# WHAT TO DO
Output all of the entries beneath, exactly as written.

# RECORD EXTRACTS
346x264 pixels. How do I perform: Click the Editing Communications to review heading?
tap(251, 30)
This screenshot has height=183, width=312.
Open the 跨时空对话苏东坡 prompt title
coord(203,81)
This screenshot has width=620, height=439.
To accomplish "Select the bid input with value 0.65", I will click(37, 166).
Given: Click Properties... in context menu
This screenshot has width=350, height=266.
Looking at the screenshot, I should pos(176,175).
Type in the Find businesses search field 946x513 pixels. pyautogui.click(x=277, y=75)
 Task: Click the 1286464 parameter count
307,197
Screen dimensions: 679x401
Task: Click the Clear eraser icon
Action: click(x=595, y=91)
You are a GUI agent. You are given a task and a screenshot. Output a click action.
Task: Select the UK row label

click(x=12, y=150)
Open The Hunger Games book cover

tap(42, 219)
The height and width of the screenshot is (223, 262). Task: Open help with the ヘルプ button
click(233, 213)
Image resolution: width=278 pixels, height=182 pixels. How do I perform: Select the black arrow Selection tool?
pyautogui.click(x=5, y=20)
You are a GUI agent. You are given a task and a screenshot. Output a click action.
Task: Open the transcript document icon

# ANSWER FOR THE TASK
346x264 pixels. How do I perform: Click the Editing Communications to review heading?
tap(251, 30)
This screenshot has height=183, width=312.
Open the 跨时空对话苏东坡 prompt title
coord(203,81)
This screenshot has width=620, height=439.
To accomplish "Select the bid input with value 0.65", I will click(37, 166).
Given: Click Properties... in context menu
This screenshot has width=350, height=266.
Looking at the screenshot, I should pos(176,175).
Type in the Find businesses search field 946x513 pixels. pyautogui.click(x=277, y=75)
 Task: Click the 1286464 parameter count
307,197
Screen dimensions: 679x401
Task: Click the Clear eraser icon
Action: click(x=595, y=91)
You are a GUI agent. You are given a task and a screenshot. Output a click action.
Task: Select the UK row label

click(x=12, y=150)
Open The Hunger Games book cover

tap(42, 219)
The height and width of the screenshot is (223, 262). Task: Open help with the ヘルプ button
click(233, 213)
Image resolution: width=278 pixels, height=182 pixels. How do I perform: Select the black arrow Selection tool?
pyautogui.click(x=5, y=20)
You are a GUI agent. You are given a task and a screenshot. Output a click action.
Task: Open the transcript document icon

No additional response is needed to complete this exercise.